The experimental setup is shown in Figure 1. Here, an OuT is examined that has been additively manufactured from stainless steel (316L, 1.4404, α = 3.5   m m 2   s 1 ) and features a height and width of 58.5   m m and a thickness of 4.5   m m . It contains four defect pairs ( 2   m m × 2   m m rectangular channels) where the gaps between the two defects of each pair each double from 0.5   m m   to   4   m m . The OuT is symmetric in the y -direction as the channels run through the whole width. On this OuT, N meas = 121 line excitations for t pulse = 300   m s at P = 90   W have been performed, using a laser line with a width of 0.38   m m and a step-over of 0.4   m m in the x -direction.
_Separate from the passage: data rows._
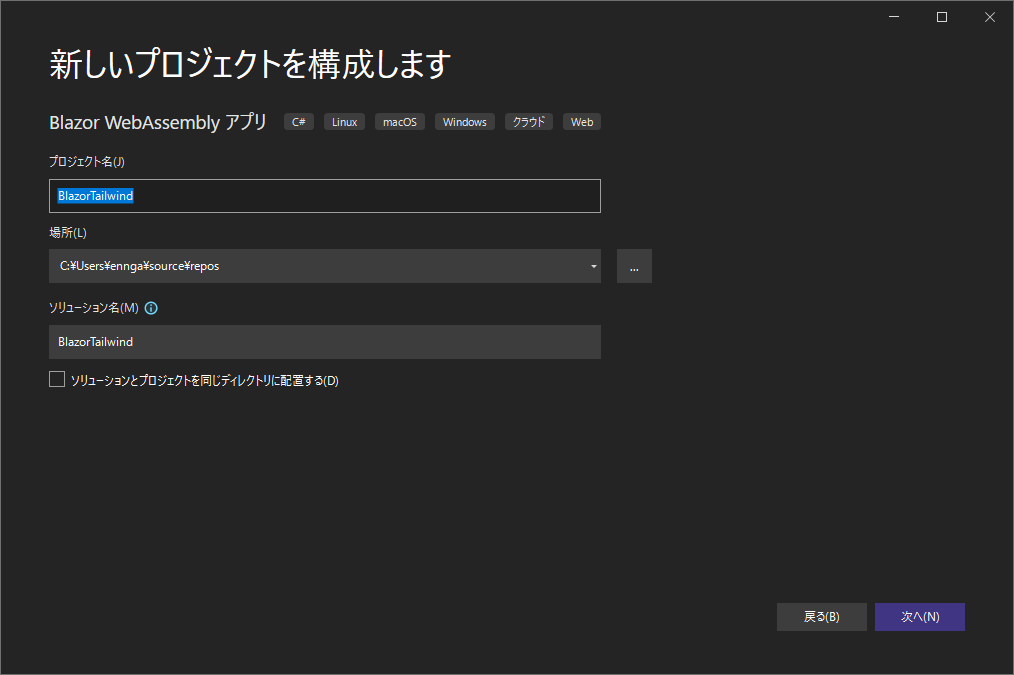The image size is (1014, 675).
Task: Click the C# project tag
Action: (298, 121)
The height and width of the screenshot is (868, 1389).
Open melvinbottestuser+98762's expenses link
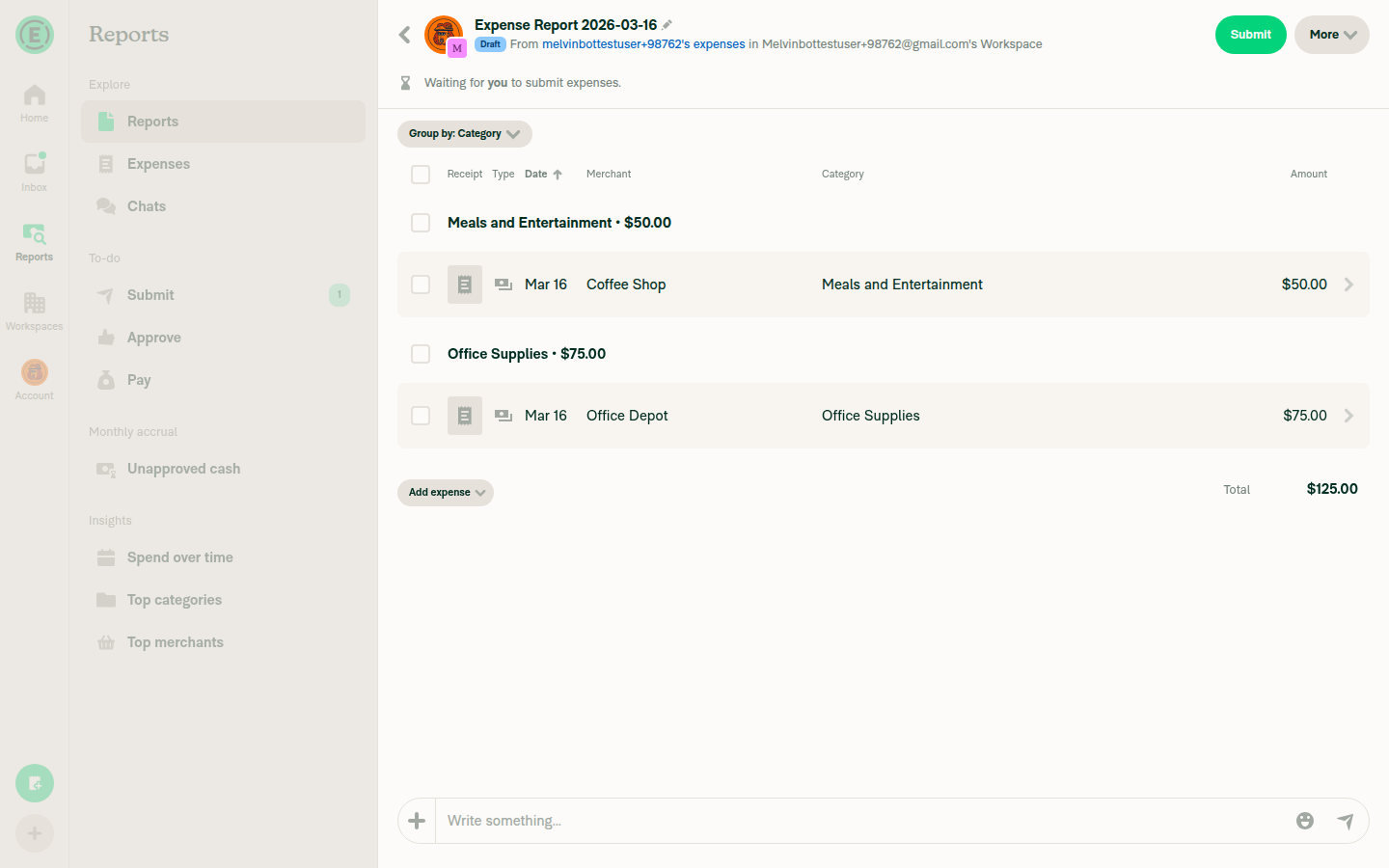point(641,43)
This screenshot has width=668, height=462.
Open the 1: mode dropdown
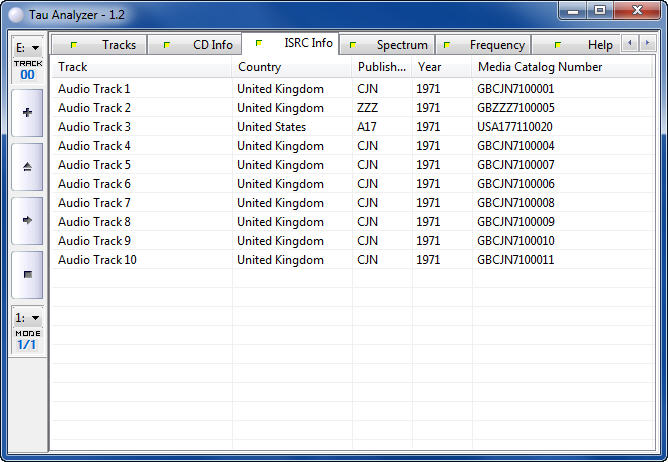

The resulting temperature response has been measured using an MWIR cooled infrared camera with a pixel resolution of Δ x , Δ y = 53   μ m in reflection configuration. Because of the symmetry of the OuT, the ROI is limited to a 64   pixel -wide strip across the y -direction.
A dichroic mirror is used to compact the setup and avoid perspective distortion. The OuT is allowed to cool for 40   s between consecutive measurements.

5. Results and Discussion

Calculating the resulting virtual wave fields for all N meas = 121 measurements, using a virtual speed of sound of c = 1 , λ = 0.01 and ρ ADMM = 0.0039 at a depth discretization of Δ z = 4.5   μ m , leads to the result shown in Figure 2a.
Here, the sum of all virtual wave fields is displayed. The white line indicates the back wall of the OuT at z = 4.5   m m . In total, depths up to two times the thickness of the OuT have been reconstructed. The result already shows a clear indication of the defects and the wakes in the virtual wave field introduced by them. This mostly affects the area below the defects and directly above them.
Applying the afore-described TFM procedure to the virtual wave fields, making full use of all three spatial dimensions, leads to the result shown in Figure 2b. Here, a single slice through the middle of the ROI is shown. Compared to the result of the virtual wave transformation, the defect contrast has clearly improved, and defects are clearly visible. The defect wakes are somewhat suppressed, but the remains are still visible. Even the smallest defect pair, with a gap of 0.5   m m at a depth of 2   m m , can be differentiated using this technique.

6. Outlook

The presented results are very promising and show that the combination of multiple measurements with spatially structured laser heating and the application of the TFM in the virtual wave domain is a feasible method for 3D defect reconstruction. Additional measurements using round-laser-spot step-scanning on an OuT with a more complex defect geometry also reinforce this assumption. Due to the limited scope of this manuscript, a more detailed overview is to be published in a follow-up publication.

Author Contributions

Conceptualization, J.L., C.H. and M.Z.; methodology, L.R., J.L. and C.H.; software, L.R. and J.L.; resources, M.Z.; data curation, L.R. and J.L.; writing—original draft preparation, J.L.; writing—review and editing, all; visualization, J.L. and L.R. All authors have read and agreed to the published version of the manuscript.

Funding

This research received no external funding.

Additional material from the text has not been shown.